Descrição da tarefa = Continue, por favor, o texto sobre os efeitos no ambiente a partir do ponto em que termina.

Texto da página =
***

Efeitos no ambiente – Numa visão mais global, vamos tendo notícias que refletem efeitos positivos para o ambiente, a redução das emissões, com reflexos na qualidade do ar, no ruído das nossas cidades, na redução de emissões do dióxido de carbono, o regresso de golfinhos ao Bósforo, maior número de nascimentos de tartarugas na zona costeira da Índia ou a nidificação de aves em locais improváveis. Mas estamos a assistir a uma maior produção de resíduos e a uma redução da reciclagem de materiais. Se pensarmos nos resíduos hospitalares perigosos, será natural admitir que houve um pico significativo, mas também nos resíduos urbanos que produzimos em nossas casas, juntamos agora as máscaras diárias que utilizamos nesta fase prolongada de desconfinamento, assim como frascos de gel de limpeza, luvas, viseiras, embalagens de comida de take-away e embalagens de compras eletrónicas. Se recuarmos dois anos, teremos presente toda uma preocupação societária em torno da redução de consumo de materiais plásticos de uso descartável. Basta lembrar as medidas que visavam proibir, num primeiro momento na Administração Pública a aquisição desses materiais e os incentivos para dinamizar um mercado alternativo de produtos que viessem ocupar o uso desmesurado do plástico.

***

Dados apresentados =
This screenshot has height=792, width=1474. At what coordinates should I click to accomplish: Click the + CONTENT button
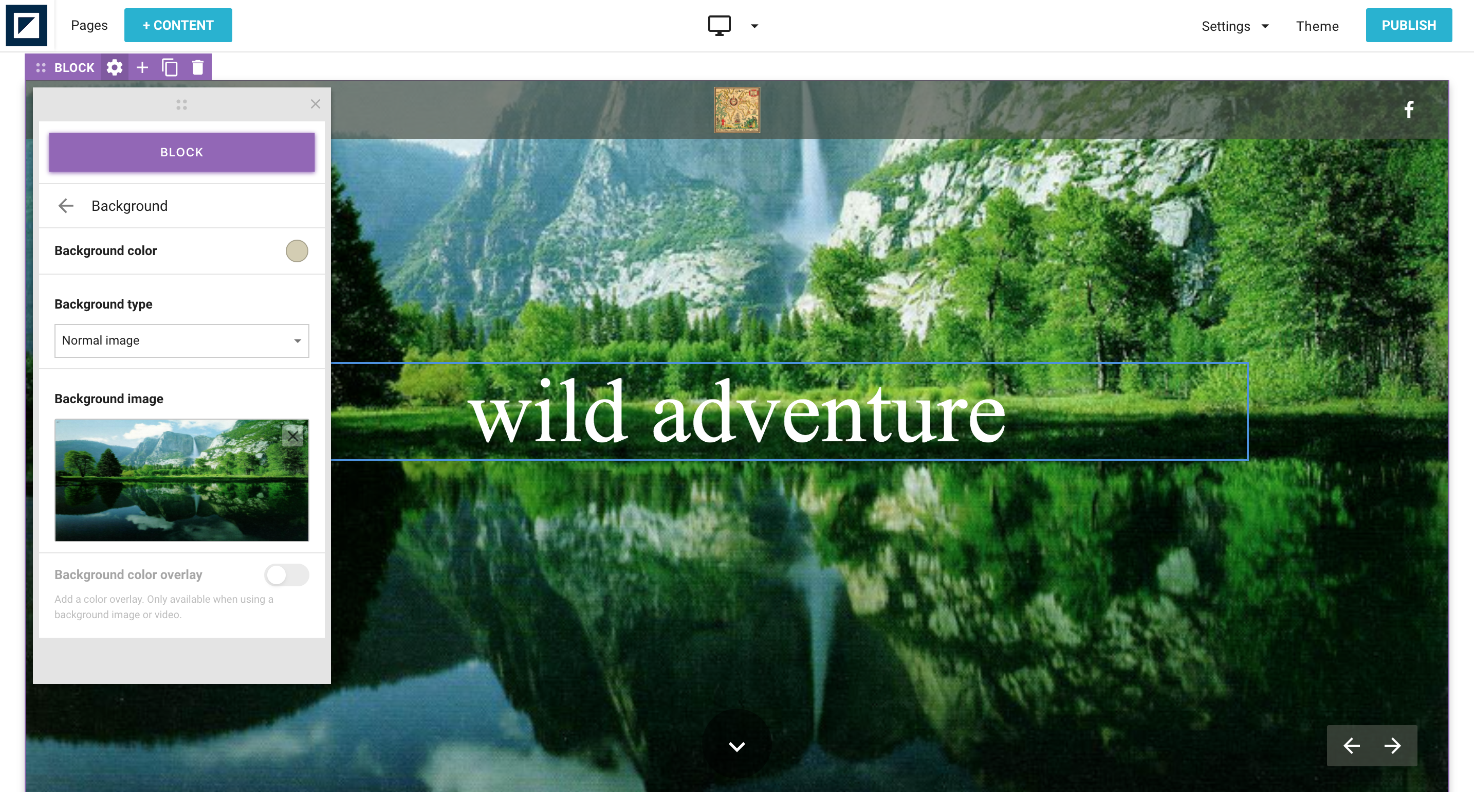click(178, 25)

***

Resposta =
Abrandamento da reciclagem – Cerca de trinta por cento dos portugueses não tem comportamentos alinhados com a reciclagem dos seus resíduos de embalagem, seja o vidro, o plástico, as embalagens metálicas ou de papel/cartão, e neste contexto de maior confinamento social estarão a produzir maiores quantidades de resíduos nas suas habitações. Foram promovidas iniciativas legislativas e projetos de demostração, para suporte a medidas tendentes ao incremento da reciclagem através de legislação orientada para a tara retornável de embalagens de águas minerais e outras bebidas. O envolvimento da distribuição e de toda a cadeia de valor em torno de acordos e alianças para fazer cumprir tão relevantes objetivos foi muito alargado e empenhada a forma como dinamizaram boas práticas. Esse trabalho está agora mais comprometido, ganhando ainda mais relevância com as novas formas de consumo e novas preocupações com cumprimento de regras higiénicas decorrentes da pandemia Covid-19. Entendemos bem que, na fase atual, o plástico e os materiais de uso descartável tenham assumido um papel importante na nossa vida, e por isso este conflito interior, porquanto seria desejável caminhar para a redução do seu consumo e para uma maior substituição por materiais alternativos, desde que mais amigos do ambiente, e acabamos por assistir a um incremento de materiais plásticos no nosso dia a dia.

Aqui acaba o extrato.